**Sobre este exercício:** Transcreva fielmente, da matéria sobre o cenário político do Amazonas, o trecho que vai de “Criticas ao Governador” até “enfrentado pelo governador.”.

**Texto extraído:**
Transformação no Cenário Político do Amazonas
MANAUS (AM) – O clima político no Amazonas está em ebulição com as movimentações de grupos tradicionais que dominam a política local há anos. Na última quarta-feira, 4 de março, a pré-candidata ao governo, Professora Maria do Carmo (PL), se manifestou sobre as disputas acirradas e as trocas de ataques verbais entre adversários, enfatizando a urgência de uma mudança em um enredo que ela define como “velho, batido e de mau gosto”.
A pré-candidata se posiciona como uma voz dissidente em meio aos acordos subterrâneos e jogos de poder. “Digo e repito: não nasci para fazer parte do sistema. Sou a pedra no sapato deles e vou continuar sendo, até que o Amazonas volte a andar para frente e nas ruas, porque tem gente que só vive nos gabinetes”, declarou Maria do Carmo, ressaltando sua disposição para romper com o que considera ser uma política ultrapassada.
Criticas ao Governador e ao Prefeito
Em sua fala, Maria do Carmo também abordou a decisão do governador Wilson Lima (União) de permanecer no cargo até o término de seu mandato, caracterizando essa postura como uma demonstração de medo: “Foi um gesto de medo. Muito medo. Medo de encarar as urnas, o julgamento popular e do Judiciário. Medo de descobrir que o tempo de ilusão acabou”, disse a pré-candidata, que citou ainda o elevado índice de rejeição enfrentado pelo governador.
As críticas se estenderam ao prefeito David Almeida (Avante), que recentemente lançou sua pré-candidatura ao governo. “Ele vive na ilha da fantasia”, afirmou Maria do Carmo, apontando a avaliação negativa da gestão do prefeito e mencionando uma investigação da Polícia Civil do Amazonas. Essa operação revelou o envolvimento da ex-chefe de gabinete e amiga pessoal de Almeida em um esquema de corrupção e lavagem de dinheiro associado ao Comando Vermelho.
A Necessidade de Coragem para Mudar
Em sua declaração, a pré-candidata sublinhou a imprescindibilidade de uma transformação no quadro político local. “Não dá para aceitar a velha política que se alimenta desse jogo de bastidor, da dependência do poder e que vive se mantendo uns aos outros. Nosso Estado precisa virar a página. Precisa de coragem para romper esses ciclos e de alguém que não tenha medo de romper essas estruturas”, concluiu Maria do Carmo, deixando claro que sua proposta é uma ruptura com o que considera ser a política tradicional, marcada por interesses escusos e falta de comprometimento com a população.

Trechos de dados
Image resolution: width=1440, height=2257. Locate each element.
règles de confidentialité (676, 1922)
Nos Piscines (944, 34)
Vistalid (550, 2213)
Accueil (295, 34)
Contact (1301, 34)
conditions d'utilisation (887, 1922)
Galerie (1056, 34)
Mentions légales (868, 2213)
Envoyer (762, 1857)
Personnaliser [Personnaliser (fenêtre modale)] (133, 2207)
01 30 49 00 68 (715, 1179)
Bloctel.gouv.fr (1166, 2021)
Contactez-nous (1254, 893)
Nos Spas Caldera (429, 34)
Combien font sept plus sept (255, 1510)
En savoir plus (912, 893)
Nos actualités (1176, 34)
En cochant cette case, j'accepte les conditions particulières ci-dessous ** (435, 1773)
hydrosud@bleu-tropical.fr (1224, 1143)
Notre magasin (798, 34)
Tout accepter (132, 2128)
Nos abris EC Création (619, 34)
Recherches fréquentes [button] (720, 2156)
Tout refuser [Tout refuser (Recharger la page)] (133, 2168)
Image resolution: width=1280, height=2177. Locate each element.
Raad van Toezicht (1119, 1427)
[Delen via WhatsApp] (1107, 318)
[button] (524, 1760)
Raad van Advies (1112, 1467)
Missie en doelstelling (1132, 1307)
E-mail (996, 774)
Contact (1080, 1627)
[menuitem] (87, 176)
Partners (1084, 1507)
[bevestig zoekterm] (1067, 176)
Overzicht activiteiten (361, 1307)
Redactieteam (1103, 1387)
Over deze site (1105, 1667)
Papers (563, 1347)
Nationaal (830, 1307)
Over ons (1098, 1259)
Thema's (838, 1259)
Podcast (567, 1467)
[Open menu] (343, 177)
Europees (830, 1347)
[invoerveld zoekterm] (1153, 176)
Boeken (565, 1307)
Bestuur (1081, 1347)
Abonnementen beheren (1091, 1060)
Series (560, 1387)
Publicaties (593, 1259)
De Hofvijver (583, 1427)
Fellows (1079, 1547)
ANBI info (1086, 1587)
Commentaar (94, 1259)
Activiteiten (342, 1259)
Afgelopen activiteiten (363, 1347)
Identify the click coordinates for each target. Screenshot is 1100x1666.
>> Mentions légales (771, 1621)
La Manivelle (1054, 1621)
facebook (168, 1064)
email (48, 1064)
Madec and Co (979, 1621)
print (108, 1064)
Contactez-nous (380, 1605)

**Resposta ao exercício:**
Criticas ao Governador e ao Prefeito
Em sua fala, Maria do Carmo também abordou a decisão do governador Wilson Lima (União) de permanecer no cargo até o término de seu mandato, caracterizando essa postura como uma demonstração de medo: “Foi um gesto de medo. Muito medo. Medo de encarar as urnas, o julgamento popular e do Judiciário. Medo de descobrir que o tempo de ilusão acabou”, disse a pré-candidata, que citou ainda o elevado índice de rejeição enfrentado pelo governador.